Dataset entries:
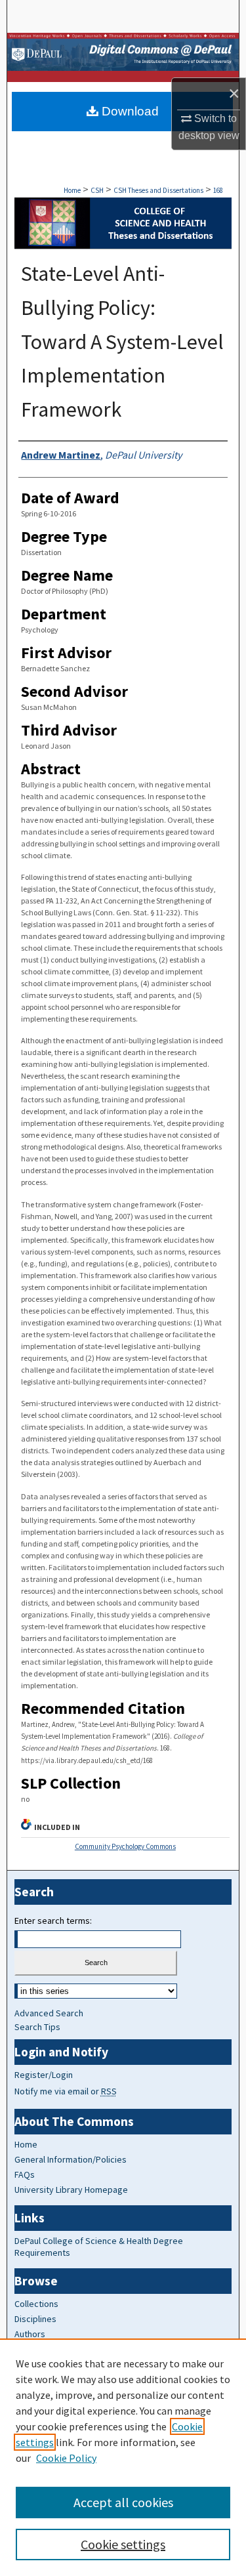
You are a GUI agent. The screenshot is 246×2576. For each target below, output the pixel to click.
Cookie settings (123, 2544)
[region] (123, 2457)
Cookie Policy (66, 2457)
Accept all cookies (123, 2502)
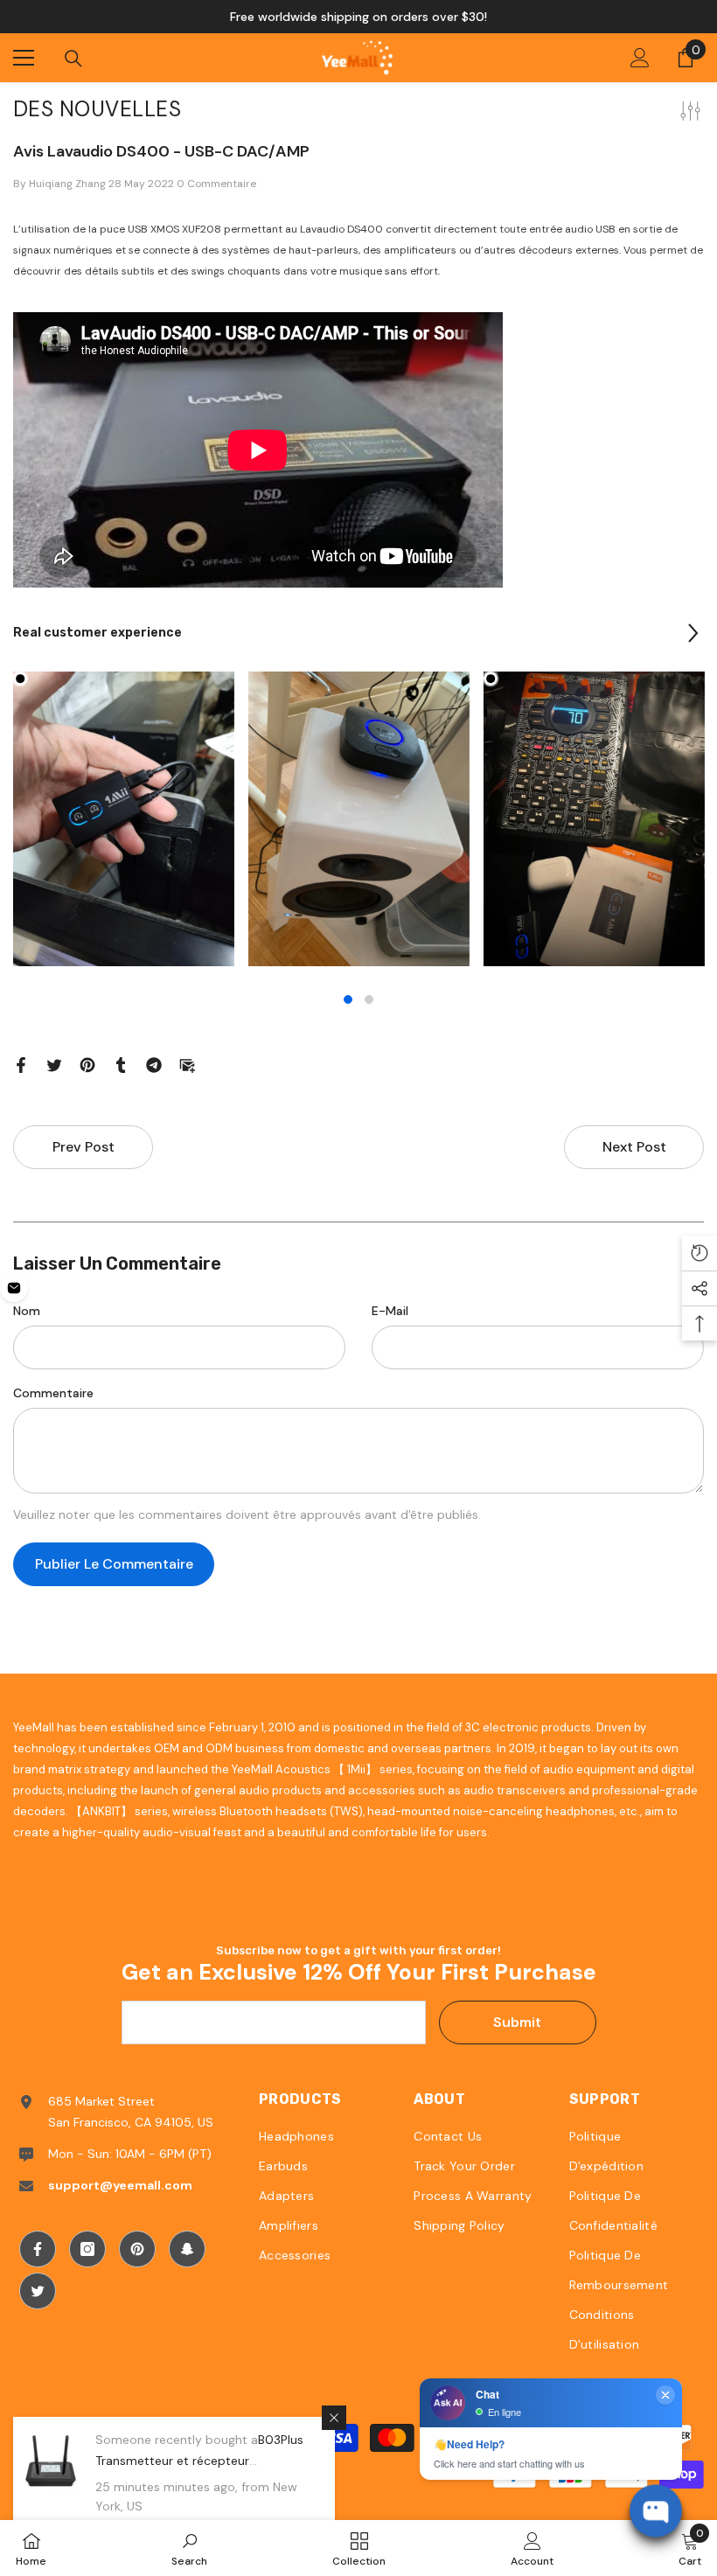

Assigned task
Write out all the records exactly, omitting the images.

Output below
You are a GUI agent. The screenshot is 246×2576. For each target below, output the pixel to click.
Cookie settings (123, 2544)
[region] (123, 2457)
Cookie Policy (66, 2457)
Accept all cookies (123, 2502)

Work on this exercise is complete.